La inteligencia artificial: El cerebro detrás del ahorro
En mi práctica analizando sistemas energéticos, he notado que muchos olvidan que la ferretería (las máquinas) no es nada sin el software. El Aeropuerto de Auckland se encuentra ahora en una fase de «fine-tuning» o ajuste fino. Pero hay una trampa: el clima de Auckland es tan volátil como la primavera en Madrid.
Para gestionar esto, están utilizando sistemas de mantenimiento predictivo basados en IA que anticipan los picos de pasajeros. ¿Cómo funciona? Si el sistema detecta que tres vuelos de larga distancia aterrizarán simultáneamente, los algoritmos pre-enfrían o pre-calientan las salas antes de que la masa humana llegue. En el volátil mercado eléctrico español de 2026, esto evita pagar el «precio de oro» durante las horas punta, optimizando cada euro invertido.
Guía rápida: ¿Qué puede aprender la industria española de este caso?
Si diriges una empresa o gestionas infraestructuras, el éxito de Nueva Zelanda ofrece una hoja de ruta clara para aplicar en el contexto local:
- No lo hagas todo a la vez: La transición por fases evita el colapso operativo. Empieza por áreas no críticas del recinto.

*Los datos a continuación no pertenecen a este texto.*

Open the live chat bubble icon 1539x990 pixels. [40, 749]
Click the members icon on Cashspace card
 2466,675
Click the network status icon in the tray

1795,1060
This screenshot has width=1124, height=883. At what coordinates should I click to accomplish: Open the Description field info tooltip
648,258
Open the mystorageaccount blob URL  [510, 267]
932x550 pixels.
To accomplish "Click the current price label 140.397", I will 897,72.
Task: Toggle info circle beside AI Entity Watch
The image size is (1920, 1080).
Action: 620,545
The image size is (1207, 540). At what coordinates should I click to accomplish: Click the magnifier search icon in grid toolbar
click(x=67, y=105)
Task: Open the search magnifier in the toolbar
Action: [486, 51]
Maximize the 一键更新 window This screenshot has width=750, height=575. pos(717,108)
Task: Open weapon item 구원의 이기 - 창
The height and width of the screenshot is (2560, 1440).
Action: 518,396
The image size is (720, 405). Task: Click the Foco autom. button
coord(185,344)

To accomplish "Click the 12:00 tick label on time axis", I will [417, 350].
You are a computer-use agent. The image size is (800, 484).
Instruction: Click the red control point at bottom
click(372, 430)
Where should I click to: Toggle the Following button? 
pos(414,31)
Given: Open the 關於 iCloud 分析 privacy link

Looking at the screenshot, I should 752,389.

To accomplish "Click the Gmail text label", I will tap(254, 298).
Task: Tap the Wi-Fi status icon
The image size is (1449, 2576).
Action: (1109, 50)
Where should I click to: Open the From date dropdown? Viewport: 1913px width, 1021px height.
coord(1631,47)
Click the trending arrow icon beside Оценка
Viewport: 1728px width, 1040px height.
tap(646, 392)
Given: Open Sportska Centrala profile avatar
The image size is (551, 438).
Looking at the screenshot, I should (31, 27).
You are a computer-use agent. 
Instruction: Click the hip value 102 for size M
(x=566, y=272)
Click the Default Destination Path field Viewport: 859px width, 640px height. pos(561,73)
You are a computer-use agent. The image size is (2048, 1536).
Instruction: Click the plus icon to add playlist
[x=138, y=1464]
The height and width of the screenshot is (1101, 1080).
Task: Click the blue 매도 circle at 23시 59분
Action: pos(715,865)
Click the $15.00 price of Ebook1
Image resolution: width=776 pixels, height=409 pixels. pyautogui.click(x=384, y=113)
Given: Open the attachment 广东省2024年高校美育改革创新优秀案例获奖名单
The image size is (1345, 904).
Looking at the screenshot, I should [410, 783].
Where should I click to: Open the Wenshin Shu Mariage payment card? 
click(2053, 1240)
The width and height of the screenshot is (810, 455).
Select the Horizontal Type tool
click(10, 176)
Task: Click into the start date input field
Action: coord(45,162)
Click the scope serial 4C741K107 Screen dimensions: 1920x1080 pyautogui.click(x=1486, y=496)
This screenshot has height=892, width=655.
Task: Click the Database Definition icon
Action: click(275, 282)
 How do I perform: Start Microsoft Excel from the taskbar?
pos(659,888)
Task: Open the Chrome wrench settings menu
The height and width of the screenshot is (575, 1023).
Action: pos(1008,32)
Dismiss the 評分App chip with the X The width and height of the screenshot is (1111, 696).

- Aprovecha el «NextGenerationEU»: Existen fondos europeos específicos para la descarbonización industrial en España que cubren hasta el 40% de la inversión en bombas de calor industriales.
- Valida durante un ciclo anual: Como hace Auckland, es vital probar el sistema tanto en el calor extremo de agosto en Sevilla como en el frío de enero en Burgos para validar el rendimiento real.
- Invierte en autoconsumo: No dependas solo de la red; la instalación de paneles fotovoltaicos es el complemento obligatorio para que la factura eléctrica no se dispare.
La seguridad operativa aeroportuaria ya no depende solo de radares, sino de una seguridad energética libre de emisiones. La transición es compleja y, como dice el CEO de Auckland Airport, no hay una solución única, pero electrificar la calefacción es el paso más sólido que podemos dar hoy mismo.
¿Crees que los grandes edificios públicos en España están preparados para apagar el gas definitivamente antes de 2030 o es un objetivo demasiado optimista?